(Data extracted from a collection)
════════════════

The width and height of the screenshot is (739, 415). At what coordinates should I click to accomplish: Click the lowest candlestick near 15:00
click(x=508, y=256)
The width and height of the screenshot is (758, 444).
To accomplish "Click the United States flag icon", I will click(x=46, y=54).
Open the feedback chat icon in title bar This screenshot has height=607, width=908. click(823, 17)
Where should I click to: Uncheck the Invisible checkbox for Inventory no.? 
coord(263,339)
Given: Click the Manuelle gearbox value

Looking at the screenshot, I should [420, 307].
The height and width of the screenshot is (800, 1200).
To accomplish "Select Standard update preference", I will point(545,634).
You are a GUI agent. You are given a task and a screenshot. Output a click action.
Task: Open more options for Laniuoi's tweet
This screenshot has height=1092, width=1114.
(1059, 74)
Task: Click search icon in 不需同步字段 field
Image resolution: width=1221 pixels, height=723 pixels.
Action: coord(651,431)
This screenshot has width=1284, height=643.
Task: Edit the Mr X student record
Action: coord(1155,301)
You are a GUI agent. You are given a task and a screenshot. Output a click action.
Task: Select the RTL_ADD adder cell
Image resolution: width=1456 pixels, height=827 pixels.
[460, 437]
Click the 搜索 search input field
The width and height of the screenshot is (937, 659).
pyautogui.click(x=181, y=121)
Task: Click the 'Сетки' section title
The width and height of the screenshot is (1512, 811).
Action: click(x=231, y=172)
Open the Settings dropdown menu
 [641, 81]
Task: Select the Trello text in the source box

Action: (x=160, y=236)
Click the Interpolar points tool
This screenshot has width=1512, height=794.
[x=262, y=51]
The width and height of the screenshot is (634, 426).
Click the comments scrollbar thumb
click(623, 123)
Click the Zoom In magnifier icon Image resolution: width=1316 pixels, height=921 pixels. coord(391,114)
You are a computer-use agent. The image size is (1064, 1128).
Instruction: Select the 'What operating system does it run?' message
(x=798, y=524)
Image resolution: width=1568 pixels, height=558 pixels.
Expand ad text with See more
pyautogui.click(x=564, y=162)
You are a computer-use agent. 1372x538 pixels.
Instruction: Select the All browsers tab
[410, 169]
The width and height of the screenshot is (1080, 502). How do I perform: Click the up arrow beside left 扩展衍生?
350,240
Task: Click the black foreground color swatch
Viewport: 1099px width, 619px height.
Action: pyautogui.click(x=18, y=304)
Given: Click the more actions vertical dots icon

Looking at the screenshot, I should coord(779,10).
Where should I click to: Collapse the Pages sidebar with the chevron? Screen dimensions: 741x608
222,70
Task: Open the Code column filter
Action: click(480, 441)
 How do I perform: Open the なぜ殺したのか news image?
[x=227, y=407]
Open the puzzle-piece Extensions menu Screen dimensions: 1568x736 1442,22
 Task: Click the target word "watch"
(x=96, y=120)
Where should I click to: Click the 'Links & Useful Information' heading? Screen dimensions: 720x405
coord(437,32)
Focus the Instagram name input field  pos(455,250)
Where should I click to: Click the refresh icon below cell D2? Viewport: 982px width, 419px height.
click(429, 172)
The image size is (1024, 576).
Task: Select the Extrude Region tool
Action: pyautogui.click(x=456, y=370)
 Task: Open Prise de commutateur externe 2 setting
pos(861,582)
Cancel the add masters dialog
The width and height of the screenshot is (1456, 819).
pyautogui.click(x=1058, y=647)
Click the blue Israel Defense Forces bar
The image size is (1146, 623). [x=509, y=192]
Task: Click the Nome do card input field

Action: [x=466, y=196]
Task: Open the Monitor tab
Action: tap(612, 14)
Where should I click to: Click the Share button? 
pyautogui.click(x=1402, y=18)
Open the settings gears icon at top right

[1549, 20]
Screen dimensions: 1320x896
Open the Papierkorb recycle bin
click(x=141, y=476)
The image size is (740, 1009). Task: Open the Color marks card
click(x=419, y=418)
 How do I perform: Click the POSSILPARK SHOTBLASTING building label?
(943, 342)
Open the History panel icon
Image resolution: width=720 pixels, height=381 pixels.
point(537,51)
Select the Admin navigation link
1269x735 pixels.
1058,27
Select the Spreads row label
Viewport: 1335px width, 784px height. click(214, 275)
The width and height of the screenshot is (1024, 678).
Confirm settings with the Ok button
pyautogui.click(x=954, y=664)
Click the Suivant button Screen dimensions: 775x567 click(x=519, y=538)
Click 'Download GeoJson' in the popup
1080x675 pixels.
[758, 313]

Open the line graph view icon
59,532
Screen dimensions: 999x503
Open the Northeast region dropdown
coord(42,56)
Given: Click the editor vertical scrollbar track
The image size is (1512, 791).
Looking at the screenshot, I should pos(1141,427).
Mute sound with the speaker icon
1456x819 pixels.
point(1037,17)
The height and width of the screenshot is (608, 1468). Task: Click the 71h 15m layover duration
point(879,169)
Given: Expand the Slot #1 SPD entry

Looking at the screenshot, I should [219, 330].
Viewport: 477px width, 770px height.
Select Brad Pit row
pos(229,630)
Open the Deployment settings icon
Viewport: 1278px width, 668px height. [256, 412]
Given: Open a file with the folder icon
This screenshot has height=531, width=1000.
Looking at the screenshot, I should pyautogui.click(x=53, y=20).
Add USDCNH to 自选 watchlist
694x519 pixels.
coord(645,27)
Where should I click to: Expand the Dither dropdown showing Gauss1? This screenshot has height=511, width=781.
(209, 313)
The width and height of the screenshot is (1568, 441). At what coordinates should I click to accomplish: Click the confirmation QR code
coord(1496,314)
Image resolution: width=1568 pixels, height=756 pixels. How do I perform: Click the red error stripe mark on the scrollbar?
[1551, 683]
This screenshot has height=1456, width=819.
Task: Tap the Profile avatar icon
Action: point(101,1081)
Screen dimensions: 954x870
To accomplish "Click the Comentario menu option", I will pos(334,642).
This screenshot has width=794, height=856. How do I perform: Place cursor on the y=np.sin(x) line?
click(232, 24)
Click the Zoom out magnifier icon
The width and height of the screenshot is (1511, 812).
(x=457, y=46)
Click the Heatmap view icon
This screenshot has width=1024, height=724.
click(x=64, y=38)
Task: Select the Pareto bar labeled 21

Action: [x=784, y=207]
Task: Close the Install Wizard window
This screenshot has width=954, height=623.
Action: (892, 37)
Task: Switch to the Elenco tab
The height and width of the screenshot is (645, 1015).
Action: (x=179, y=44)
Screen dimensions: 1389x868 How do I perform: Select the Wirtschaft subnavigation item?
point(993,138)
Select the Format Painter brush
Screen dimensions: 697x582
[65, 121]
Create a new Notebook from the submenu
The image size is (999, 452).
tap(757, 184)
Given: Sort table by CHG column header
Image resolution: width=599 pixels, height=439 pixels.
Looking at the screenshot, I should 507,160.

════════════════

■ **Work instructions**
Each record above needs to be transcribed word for word.

■ **Written answer**
The width and height of the screenshot is (739, 415). At what coordinates should I click to accomplish: Click the lowest candlestick near 15:00
click(x=508, y=256)
The width and height of the screenshot is (758, 444).
To accomplish "Click the United States flag icon", I will click(x=46, y=54).
Open the feedback chat icon in title bar This screenshot has height=607, width=908. click(823, 17)
Where should I click to: Uncheck the Invisible checkbox for Inventory no.? 
coord(263,339)
Given: Click the Manuelle gearbox value

Looking at the screenshot, I should [420, 307].
The height and width of the screenshot is (800, 1200).
To accomplish "Select Standard update preference", I will point(545,634).
You are a GUI agent. You are given a task and a screenshot. Output a click action.
Task: Open more options for Laniuoi's tweet
This screenshot has height=1092, width=1114.
(1059, 74)
Task: Click search icon in 不需同步字段 field
Image resolution: width=1221 pixels, height=723 pixels.
Action: coord(651,431)
This screenshot has width=1284, height=643.
Task: Edit the Mr X student record
Action: coord(1155,301)
You are a GUI agent. You are given a task and a screenshot. Output a click action.
Task: Select the RTL_ADD adder cell
Image resolution: width=1456 pixels, height=827 pixels.
[460, 437]
Click the 搜索 search input field
The width and height of the screenshot is (937, 659).
pyautogui.click(x=181, y=121)
Task: Click the 'Сетки' section title
The width and height of the screenshot is (1512, 811).
Action: click(x=231, y=172)
Open the Settings dropdown menu
 [641, 81]
Task: Select the Trello text in the source box

Action: (x=160, y=236)
Click the Interpolar points tool
This screenshot has width=1512, height=794.
[x=262, y=51]
The width and height of the screenshot is (634, 426).
Click the comments scrollbar thumb
click(623, 123)
Click the Zoom In magnifier icon Image resolution: width=1316 pixels, height=921 pixels. coord(391,114)
You are a computer-use agent. The image size is (1064, 1128).
Instruction: Select the 'What operating system does it run?' message
(x=798, y=524)
Image resolution: width=1568 pixels, height=558 pixels.
Expand ad text with See more
pyautogui.click(x=564, y=162)
You are a computer-use agent. 1372x538 pixels.
Instruction: Select the All browsers tab
[410, 169]
The width and height of the screenshot is (1080, 502). How do I perform: Click the up arrow beside left 扩展衍生?
350,240
Task: Click the black foreground color swatch
Viewport: 1099px width, 619px height.
Action: pyautogui.click(x=18, y=304)
Given: Click the more actions vertical dots icon

Looking at the screenshot, I should coord(779,10).
Where should I click to: Collapse the Pages sidebar with the chevron? Screen dimensions: 741x608
222,70
Task: Open the Code column filter
Action: click(480, 441)
 How do I perform: Open the なぜ殺したのか news image?
[x=227, y=407]
Open the puzzle-piece Extensions menu Screen dimensions: 1568x736 1442,22
 Task: Click the target word "watch"
(x=96, y=120)
Where should I click to: Click the 'Links & Useful Information' heading? Screen dimensions: 720x405
coord(437,32)
Focus the Instagram name input field  pos(455,250)
Where should I click to: Click the refresh icon below cell D2? Viewport: 982px width, 419px height.
click(429, 172)
The image size is (1024, 576).
Task: Select the Extrude Region tool
Action: pyautogui.click(x=456, y=370)
 Task: Open Prise de commutateur externe 2 setting
pos(861,582)
Cancel the add masters dialog
The width and height of the screenshot is (1456, 819).
pyautogui.click(x=1058, y=647)
Click the blue Israel Defense Forces bar
The image size is (1146, 623). [x=509, y=192]
Task: Click the Nome do card input field

Action: [x=466, y=196]
Task: Open the Monitor tab
Action: tap(612, 14)
Where should I click to: Click the Share button? 
pyautogui.click(x=1402, y=18)
Open the settings gears icon at top right

[1549, 20]
Screen dimensions: 1320x896
Open the Papierkorb recycle bin
click(x=141, y=476)
The image size is (740, 1009). Task: Open the Color marks card
click(x=419, y=418)
 How do I perform: Click the POSSILPARK SHOTBLASTING building label?
(943, 342)
Open the History panel icon
Image resolution: width=720 pixels, height=381 pixels.
point(537,51)
Select the Admin navigation link
1269x735 pixels.
1058,27
Select the Spreads row label
Viewport: 1335px width, 784px height. click(214, 275)
The width and height of the screenshot is (1024, 678).
Confirm settings with the Ok button
pyautogui.click(x=954, y=664)
Click the Suivant button Screen dimensions: 775x567 click(x=519, y=538)
Click 'Download GeoJson' in the popup
1080x675 pixels.
[758, 313]

Open the line graph view icon
59,532
Screen dimensions: 999x503
Open the Northeast region dropdown
coord(42,56)
Given: Click the editor vertical scrollbar track
The image size is (1512, 791).
Looking at the screenshot, I should pos(1141,427).
Mute sound with the speaker icon
1456x819 pixels.
point(1037,17)
The height and width of the screenshot is (608, 1468). Task: Click the 71h 15m layover duration
point(879,169)
Given: Expand the Slot #1 SPD entry

Looking at the screenshot, I should [219, 330].
Viewport: 477px width, 770px height.
Select Brad Pit row
pos(229,630)
Open the Deployment settings icon
Viewport: 1278px width, 668px height. [256, 412]
Given: Open a file with the folder icon
This screenshot has height=531, width=1000.
Looking at the screenshot, I should pyautogui.click(x=53, y=20).
Add USDCNH to 自选 watchlist
694x519 pixels.
coord(645,27)
Where should I click to: Expand the Dither dropdown showing Gauss1? This screenshot has height=511, width=781.
(209, 313)
The width and height of the screenshot is (1568, 441). At what coordinates should I click to accomplish: Click the confirmation QR code
coord(1496,314)
Image resolution: width=1568 pixels, height=756 pixels. How do I perform: Click the red error stripe mark on the scrollbar?
[1551, 683]
This screenshot has height=1456, width=819.
Task: Tap the Profile avatar icon
Action: point(101,1081)
Screen dimensions: 954x870
To accomplish "Click the Comentario menu option", I will pos(334,642).
This screenshot has width=794, height=856. How do I perform: Place cursor on the y=np.sin(x) line?
click(232, 24)
Click the Zoom out magnifier icon
The width and height of the screenshot is (1511, 812).
(x=457, y=46)
Click the Heatmap view icon
This screenshot has width=1024, height=724.
click(x=64, y=38)
Task: Select the Pareto bar labeled 21

Action: [x=784, y=207]
Task: Close the Install Wizard window
This screenshot has width=954, height=623.
Action: (892, 37)
Task: Switch to the Elenco tab
The height and width of the screenshot is (645, 1015).
Action: (x=179, y=44)
Screen dimensions: 1389x868 How do I perform: Select the Wirtschaft subnavigation item?
point(993,138)
Select the Format Painter brush
Screen dimensions: 697x582
[65, 121]
Create a new Notebook from the submenu
The image size is (999, 452).
tap(757, 184)
Given: Sort table by CHG column header
Image resolution: width=599 pixels, height=439 pixels.
Looking at the screenshot, I should 507,160.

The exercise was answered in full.